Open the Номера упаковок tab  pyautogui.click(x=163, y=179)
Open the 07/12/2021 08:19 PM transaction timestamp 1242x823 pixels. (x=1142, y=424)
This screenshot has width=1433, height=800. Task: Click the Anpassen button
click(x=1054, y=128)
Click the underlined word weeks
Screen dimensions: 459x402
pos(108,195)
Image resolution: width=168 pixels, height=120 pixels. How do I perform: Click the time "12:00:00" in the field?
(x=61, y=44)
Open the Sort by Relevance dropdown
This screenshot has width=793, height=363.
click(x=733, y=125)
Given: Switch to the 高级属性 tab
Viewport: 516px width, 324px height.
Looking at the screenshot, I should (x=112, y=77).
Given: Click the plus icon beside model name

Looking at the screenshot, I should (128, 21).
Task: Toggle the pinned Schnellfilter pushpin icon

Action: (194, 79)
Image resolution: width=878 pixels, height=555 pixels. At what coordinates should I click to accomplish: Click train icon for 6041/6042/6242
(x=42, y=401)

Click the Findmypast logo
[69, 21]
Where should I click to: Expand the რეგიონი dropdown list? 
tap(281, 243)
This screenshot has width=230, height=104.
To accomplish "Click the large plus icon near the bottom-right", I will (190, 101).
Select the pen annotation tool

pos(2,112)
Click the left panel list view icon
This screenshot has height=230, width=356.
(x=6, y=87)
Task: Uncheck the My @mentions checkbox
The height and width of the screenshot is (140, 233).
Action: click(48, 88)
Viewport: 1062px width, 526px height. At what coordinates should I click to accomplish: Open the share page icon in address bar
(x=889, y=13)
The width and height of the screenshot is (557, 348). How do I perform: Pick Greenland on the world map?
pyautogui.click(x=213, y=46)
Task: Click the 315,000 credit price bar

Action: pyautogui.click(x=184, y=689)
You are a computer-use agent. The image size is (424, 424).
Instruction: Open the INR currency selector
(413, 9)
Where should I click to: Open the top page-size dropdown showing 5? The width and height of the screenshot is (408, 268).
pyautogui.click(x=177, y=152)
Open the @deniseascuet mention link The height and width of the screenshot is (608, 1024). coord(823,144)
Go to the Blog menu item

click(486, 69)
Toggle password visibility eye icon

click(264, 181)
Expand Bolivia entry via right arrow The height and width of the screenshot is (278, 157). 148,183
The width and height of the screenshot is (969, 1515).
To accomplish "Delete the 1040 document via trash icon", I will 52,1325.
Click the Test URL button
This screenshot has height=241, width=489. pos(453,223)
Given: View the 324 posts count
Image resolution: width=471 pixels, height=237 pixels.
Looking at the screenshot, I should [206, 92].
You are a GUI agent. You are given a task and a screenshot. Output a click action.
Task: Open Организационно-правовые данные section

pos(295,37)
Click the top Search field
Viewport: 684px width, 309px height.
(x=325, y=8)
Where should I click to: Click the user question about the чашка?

TASK TO CARRY OUT: Copy out exactly the lines from the one containing "The height and width of the screenshot is (140, 233)." through the last line above, keeping both end lines.

COMPLETED EXERCISE:
The height and width of the screenshot is (140, 233).
Action: click(48, 88)
Viewport: 1062px width, 526px height. At what coordinates should I click to accomplish: Open the share page icon in address bar
(x=889, y=13)
The width and height of the screenshot is (557, 348). How do I perform: Pick Greenland on the world map?
pyautogui.click(x=213, y=46)
Task: Click the 315,000 credit price bar

Action: pyautogui.click(x=184, y=689)
You are a computer-use agent. The image size is (424, 424).
Instruction: Open the INR currency selector
(413, 9)
Where should I click to: Open the top page-size dropdown showing 5? The width and height of the screenshot is (408, 268).
pyautogui.click(x=177, y=152)
Open the @deniseascuet mention link The height and width of the screenshot is (608, 1024). coord(823,144)
Go to the Blog menu item

click(486, 69)
Toggle password visibility eye icon

click(264, 181)
Expand Bolivia entry via right arrow The height and width of the screenshot is (278, 157). 148,183
The width and height of the screenshot is (969, 1515).
To accomplish "Delete the 1040 document via trash icon", I will 52,1325.
Click the Test URL button
This screenshot has height=241, width=489. pos(453,223)
Given: View the 324 posts count
Image resolution: width=471 pixels, height=237 pixels.
Looking at the screenshot, I should [206, 92].
You are a GUI agent. You are given a task and a screenshot. Output a click action.
Task: Open Организационно-правовые данные section

pos(295,37)
Click the top Search field
Viewport: 684px width, 309px height.
(x=325, y=8)
Where should I click to: Click the user question about the чашка?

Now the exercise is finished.